How Event Professionals Can Think Like Futurists

Source :PCMA

Author: Casey Gale

Amid continuing uncertainty around planning events during COVID’s wild ride, we turned to professional futurists to help put us on the path to envisioning business events going forward. Here’s a shorthand guide to thinking like a futurist.

In a living-with-COVID world, if there was one association that you would assume would know precisely how its upcoming May conference in Toronto will take shape, it would be the Association of Professional Futurists (APF), whose members make their living by helping organizations see what’s around the corner and far down the road. But when Convene spoke in late December with APF board member Joyce Gioia, CEO of The Herman Group of Companies and board liaison for the association’s annual gathering, she said they were still exploring in-person, hybrid, and digital possibilities. (Several weeks after we spoke, Gioia said the decision was made to hold the event virtually.)
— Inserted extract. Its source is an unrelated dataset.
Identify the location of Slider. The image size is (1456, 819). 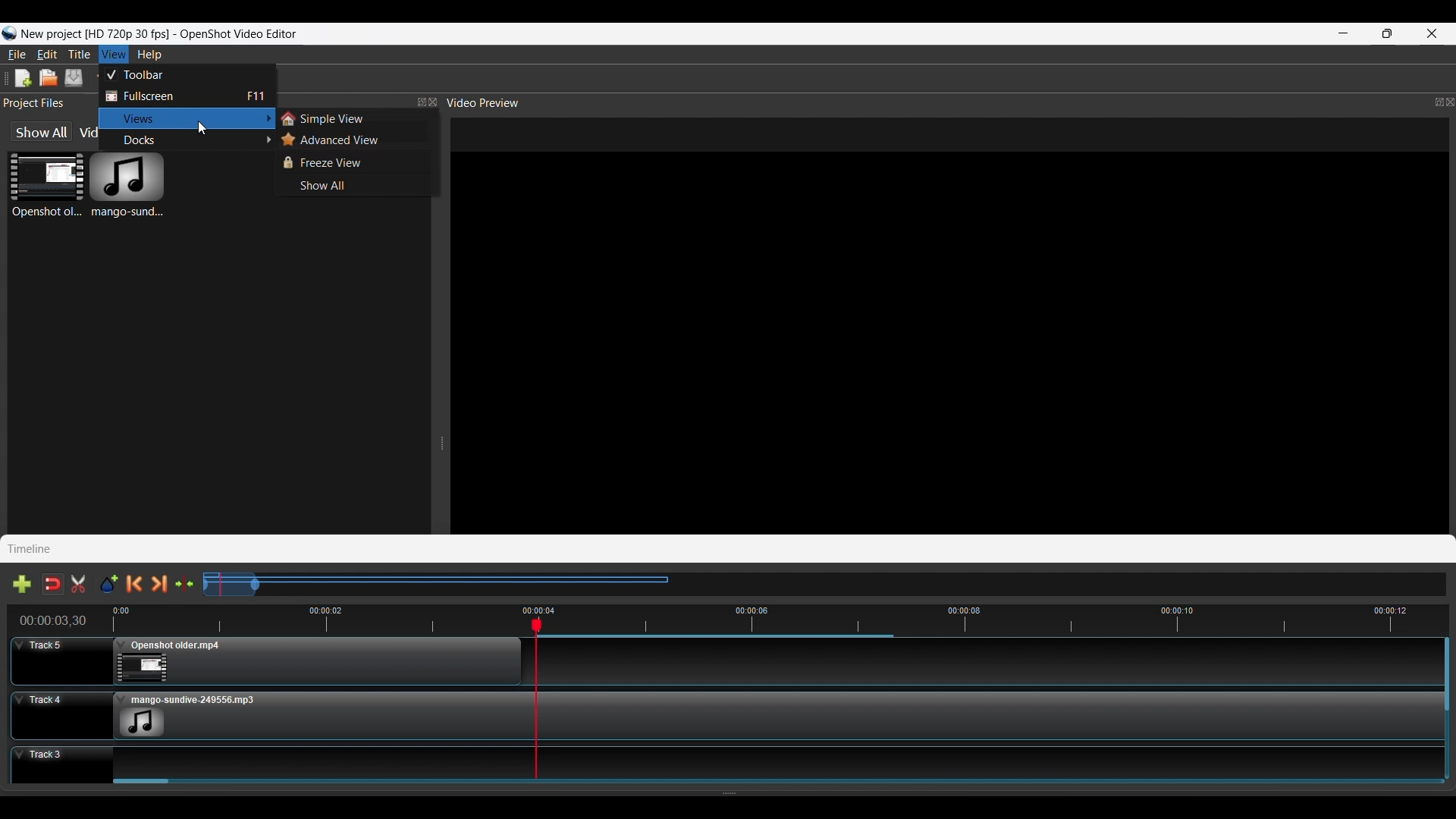
(824, 585).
The fact that professional futurists couldn’t say for certain what their upcoming event, only five months away, would look like puts the universal challenge of planning in the pandemic’s wake in stark relief. But even setting COVID aside, futurists don’t profess to have a crystal-ball clairvoyant ability to predict the future. They use strategic frameworks and foresight — a mix of intuition, understanding, and imagination, says Switzerland-based futurist Gerd Leonhard — to plan ahead.

The late Alvin Toffler, whose 1970 book Future Shock established him as one of the world’s foremost futurists, said we can only envision our future by tapping into our human capacity for creativity. Maria Bothwell, CEO of Toffler Associates, the strategic advisory firm he founded, shared one of his quotes when she spoke with Convene: “The inability to speak with precision and certainty about the future is no excuse for silence. It’s more important to be imaginative and insightful than to be 100-percent right.”